## Stored data entries
-- -- --
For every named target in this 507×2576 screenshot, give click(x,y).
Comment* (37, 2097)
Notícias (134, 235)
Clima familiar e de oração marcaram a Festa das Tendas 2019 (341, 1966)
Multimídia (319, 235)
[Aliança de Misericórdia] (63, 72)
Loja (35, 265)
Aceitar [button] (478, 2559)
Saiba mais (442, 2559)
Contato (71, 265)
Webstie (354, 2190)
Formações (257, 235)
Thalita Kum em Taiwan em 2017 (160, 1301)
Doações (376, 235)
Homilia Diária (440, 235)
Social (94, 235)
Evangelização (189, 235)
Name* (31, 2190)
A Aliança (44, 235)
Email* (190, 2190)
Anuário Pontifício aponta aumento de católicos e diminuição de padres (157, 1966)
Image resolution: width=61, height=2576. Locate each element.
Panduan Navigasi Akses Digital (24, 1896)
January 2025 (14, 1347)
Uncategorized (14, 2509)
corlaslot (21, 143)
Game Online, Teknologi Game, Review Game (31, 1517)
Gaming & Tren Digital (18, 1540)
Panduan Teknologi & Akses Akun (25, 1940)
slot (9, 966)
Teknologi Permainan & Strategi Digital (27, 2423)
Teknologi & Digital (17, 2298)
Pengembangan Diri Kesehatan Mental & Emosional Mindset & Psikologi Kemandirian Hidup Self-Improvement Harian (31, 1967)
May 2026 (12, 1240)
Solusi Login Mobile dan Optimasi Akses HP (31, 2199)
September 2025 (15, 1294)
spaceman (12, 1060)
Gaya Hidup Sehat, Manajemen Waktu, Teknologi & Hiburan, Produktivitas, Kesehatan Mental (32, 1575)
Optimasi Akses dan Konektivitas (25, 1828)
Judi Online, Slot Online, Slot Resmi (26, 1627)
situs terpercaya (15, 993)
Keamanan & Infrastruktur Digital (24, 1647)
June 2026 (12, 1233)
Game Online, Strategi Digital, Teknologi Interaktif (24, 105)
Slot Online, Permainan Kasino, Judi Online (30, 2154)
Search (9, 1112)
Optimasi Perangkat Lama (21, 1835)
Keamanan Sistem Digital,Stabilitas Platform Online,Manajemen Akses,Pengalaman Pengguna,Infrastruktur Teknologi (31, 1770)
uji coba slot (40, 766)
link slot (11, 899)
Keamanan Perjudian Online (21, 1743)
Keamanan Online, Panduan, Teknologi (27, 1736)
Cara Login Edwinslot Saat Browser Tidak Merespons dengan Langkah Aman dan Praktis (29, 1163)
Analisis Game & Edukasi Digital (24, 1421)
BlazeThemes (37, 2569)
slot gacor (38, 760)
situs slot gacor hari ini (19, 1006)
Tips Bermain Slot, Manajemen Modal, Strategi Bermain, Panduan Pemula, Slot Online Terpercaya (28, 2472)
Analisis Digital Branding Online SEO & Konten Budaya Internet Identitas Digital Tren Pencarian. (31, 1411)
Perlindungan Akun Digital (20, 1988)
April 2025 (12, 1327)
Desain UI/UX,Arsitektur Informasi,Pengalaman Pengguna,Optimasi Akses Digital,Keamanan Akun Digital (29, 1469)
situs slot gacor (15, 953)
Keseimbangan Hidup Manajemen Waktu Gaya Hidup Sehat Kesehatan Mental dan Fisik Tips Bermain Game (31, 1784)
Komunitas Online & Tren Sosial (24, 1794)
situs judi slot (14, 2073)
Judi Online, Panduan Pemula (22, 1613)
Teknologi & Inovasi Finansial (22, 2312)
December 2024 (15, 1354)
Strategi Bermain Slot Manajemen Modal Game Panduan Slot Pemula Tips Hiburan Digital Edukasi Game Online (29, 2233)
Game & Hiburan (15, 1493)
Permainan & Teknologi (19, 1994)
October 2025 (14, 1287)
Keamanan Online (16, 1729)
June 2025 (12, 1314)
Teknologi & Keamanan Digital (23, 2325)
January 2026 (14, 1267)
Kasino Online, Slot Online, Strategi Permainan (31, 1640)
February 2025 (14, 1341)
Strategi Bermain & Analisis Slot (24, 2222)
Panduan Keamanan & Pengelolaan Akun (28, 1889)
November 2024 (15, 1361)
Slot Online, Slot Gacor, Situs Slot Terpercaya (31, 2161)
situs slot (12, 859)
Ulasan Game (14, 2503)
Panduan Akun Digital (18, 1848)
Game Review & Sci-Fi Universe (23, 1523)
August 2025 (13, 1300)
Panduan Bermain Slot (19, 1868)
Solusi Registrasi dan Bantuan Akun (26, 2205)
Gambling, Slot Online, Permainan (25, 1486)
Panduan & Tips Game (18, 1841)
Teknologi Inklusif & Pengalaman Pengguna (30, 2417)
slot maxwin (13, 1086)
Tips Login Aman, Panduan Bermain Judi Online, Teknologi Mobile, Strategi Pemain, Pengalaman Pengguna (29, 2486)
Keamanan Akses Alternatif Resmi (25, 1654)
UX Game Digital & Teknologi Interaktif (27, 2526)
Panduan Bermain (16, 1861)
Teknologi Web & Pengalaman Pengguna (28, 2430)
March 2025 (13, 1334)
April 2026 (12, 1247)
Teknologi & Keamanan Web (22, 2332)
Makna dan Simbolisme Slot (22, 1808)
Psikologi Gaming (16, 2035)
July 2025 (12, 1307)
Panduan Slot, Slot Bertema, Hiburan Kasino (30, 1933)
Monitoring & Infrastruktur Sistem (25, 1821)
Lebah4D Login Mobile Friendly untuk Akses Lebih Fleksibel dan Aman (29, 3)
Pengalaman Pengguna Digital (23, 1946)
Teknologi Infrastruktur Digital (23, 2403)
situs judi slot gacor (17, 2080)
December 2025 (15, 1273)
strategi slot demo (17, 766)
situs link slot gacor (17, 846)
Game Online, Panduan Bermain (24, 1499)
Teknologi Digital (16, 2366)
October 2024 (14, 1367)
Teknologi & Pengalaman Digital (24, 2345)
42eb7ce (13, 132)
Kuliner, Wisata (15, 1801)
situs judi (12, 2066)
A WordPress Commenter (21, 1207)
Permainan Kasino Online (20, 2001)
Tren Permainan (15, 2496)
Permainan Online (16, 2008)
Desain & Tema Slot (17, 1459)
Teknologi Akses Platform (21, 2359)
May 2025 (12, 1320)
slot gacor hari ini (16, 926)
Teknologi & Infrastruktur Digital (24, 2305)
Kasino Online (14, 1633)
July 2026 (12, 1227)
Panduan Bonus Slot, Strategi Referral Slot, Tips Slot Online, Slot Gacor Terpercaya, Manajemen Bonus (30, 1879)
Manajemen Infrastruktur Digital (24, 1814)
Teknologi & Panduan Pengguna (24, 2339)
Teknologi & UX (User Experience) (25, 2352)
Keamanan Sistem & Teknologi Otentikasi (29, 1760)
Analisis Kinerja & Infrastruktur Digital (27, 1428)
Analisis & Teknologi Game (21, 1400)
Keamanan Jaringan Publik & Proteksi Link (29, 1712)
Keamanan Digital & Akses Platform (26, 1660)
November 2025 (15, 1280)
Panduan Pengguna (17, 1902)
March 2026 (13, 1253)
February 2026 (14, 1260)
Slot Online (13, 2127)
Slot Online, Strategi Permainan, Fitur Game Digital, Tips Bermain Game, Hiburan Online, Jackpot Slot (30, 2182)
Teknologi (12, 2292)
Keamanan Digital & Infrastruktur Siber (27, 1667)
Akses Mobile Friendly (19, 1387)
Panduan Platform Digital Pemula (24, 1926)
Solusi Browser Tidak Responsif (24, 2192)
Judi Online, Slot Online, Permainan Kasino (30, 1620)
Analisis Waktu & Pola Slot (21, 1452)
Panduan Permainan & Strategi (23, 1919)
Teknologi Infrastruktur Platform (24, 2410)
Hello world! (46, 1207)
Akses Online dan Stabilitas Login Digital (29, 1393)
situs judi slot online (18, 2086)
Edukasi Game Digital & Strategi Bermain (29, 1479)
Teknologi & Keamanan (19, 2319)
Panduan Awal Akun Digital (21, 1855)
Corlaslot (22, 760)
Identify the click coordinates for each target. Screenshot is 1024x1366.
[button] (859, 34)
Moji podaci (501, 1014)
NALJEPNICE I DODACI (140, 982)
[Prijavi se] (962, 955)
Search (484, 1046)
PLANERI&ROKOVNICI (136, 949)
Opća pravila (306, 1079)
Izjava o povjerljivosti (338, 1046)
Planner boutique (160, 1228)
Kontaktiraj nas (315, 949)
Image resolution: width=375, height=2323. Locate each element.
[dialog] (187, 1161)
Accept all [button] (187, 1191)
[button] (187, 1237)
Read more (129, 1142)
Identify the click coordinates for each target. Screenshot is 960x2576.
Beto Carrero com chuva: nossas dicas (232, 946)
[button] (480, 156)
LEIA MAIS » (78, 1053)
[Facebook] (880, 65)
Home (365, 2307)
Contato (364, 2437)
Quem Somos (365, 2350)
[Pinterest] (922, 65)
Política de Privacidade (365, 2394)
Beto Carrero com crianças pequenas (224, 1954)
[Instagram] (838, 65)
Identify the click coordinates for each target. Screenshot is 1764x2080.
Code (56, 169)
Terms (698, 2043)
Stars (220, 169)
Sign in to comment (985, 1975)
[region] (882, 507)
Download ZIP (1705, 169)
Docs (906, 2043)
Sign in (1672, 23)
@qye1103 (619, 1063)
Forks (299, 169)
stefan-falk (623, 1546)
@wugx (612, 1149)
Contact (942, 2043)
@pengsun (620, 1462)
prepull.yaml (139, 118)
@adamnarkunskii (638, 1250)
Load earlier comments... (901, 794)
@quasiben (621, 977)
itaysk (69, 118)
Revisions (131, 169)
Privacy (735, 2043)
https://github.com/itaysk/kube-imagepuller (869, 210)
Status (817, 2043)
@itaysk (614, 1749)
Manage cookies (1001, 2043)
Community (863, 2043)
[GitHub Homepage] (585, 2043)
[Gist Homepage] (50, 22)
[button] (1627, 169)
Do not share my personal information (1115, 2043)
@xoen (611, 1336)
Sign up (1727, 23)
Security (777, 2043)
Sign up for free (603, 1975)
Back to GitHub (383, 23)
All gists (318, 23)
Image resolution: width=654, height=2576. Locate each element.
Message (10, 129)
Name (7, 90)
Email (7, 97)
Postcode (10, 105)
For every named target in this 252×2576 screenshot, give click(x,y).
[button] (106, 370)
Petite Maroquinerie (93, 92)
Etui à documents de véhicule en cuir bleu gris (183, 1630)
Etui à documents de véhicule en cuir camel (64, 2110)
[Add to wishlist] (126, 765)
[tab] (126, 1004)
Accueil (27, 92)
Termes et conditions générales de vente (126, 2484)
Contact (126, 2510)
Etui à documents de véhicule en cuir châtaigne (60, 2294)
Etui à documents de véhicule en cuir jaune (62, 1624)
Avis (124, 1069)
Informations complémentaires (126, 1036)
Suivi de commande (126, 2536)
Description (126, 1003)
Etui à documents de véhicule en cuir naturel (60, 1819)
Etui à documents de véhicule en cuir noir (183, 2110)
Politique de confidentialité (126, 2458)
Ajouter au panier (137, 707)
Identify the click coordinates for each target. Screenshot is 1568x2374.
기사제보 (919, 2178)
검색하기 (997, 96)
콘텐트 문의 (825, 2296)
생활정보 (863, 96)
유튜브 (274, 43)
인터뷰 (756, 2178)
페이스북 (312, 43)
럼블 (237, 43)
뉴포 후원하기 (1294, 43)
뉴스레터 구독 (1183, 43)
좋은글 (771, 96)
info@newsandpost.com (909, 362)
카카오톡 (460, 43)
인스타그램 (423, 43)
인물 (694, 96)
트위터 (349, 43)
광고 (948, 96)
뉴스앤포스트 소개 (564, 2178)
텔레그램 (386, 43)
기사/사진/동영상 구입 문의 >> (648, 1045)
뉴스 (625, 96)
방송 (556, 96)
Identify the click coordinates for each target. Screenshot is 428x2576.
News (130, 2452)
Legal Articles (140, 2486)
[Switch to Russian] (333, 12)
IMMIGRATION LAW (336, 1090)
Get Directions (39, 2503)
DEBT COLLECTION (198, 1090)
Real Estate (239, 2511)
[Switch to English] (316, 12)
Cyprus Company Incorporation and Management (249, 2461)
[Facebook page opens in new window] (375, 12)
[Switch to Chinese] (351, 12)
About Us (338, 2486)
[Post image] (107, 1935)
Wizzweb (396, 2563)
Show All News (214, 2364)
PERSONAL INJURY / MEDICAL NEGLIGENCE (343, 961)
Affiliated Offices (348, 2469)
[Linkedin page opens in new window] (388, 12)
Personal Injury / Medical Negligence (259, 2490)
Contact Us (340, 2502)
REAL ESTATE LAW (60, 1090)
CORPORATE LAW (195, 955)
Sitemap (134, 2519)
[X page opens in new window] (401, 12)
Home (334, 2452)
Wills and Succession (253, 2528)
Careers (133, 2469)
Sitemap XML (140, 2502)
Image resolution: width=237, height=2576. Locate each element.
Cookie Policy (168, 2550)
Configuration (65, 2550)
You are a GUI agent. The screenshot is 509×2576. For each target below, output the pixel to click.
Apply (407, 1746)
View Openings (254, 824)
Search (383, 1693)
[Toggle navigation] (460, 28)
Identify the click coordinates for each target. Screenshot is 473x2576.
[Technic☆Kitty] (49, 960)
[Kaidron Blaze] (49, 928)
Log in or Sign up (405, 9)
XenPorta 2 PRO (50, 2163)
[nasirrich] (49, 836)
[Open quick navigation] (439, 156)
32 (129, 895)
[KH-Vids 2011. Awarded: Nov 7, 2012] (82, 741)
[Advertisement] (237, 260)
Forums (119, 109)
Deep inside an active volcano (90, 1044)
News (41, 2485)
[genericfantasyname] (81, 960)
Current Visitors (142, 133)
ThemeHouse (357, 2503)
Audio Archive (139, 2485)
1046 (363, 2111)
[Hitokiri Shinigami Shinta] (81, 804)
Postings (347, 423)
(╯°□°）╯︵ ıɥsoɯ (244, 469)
-- -- --
## Work order
Please copy the lines in the records above between the one holding "January 2026 (14, 1267)" and the one holding "slot maxwin (13, 1086)", inclusive, exactly and with no other line.

## Completed exercise
January 2026 (14, 1267)
Kasino Online, Slot Online, Strategi Permainan (31, 1640)
February 2025 (14, 1341)
Strategi Bermain & Analisis Slot (24, 2222)
Panduan Keamanan & Pengelolaan Akun (28, 1889)
November 2024 (15, 1361)
Slot Online, Slot Gacor, Situs Slot Terpercaya (31, 2161)
situs slot (12, 859)
Ulasan Game (14, 2503)
Panduan Akun Digital (18, 1848)
Game Review & Sci-Fi Universe (23, 1523)
August 2025 (13, 1300)
Panduan Bermain Slot (19, 1868)
Solusi Registrasi dan Bantuan Akun (26, 2205)
Gambling, Slot Online, Permainan (25, 1486)
Panduan & Tips Game (18, 1841)
Teknologi Inklusif & Pengalaman Pengguna (30, 2417)
slot maxwin (13, 1086)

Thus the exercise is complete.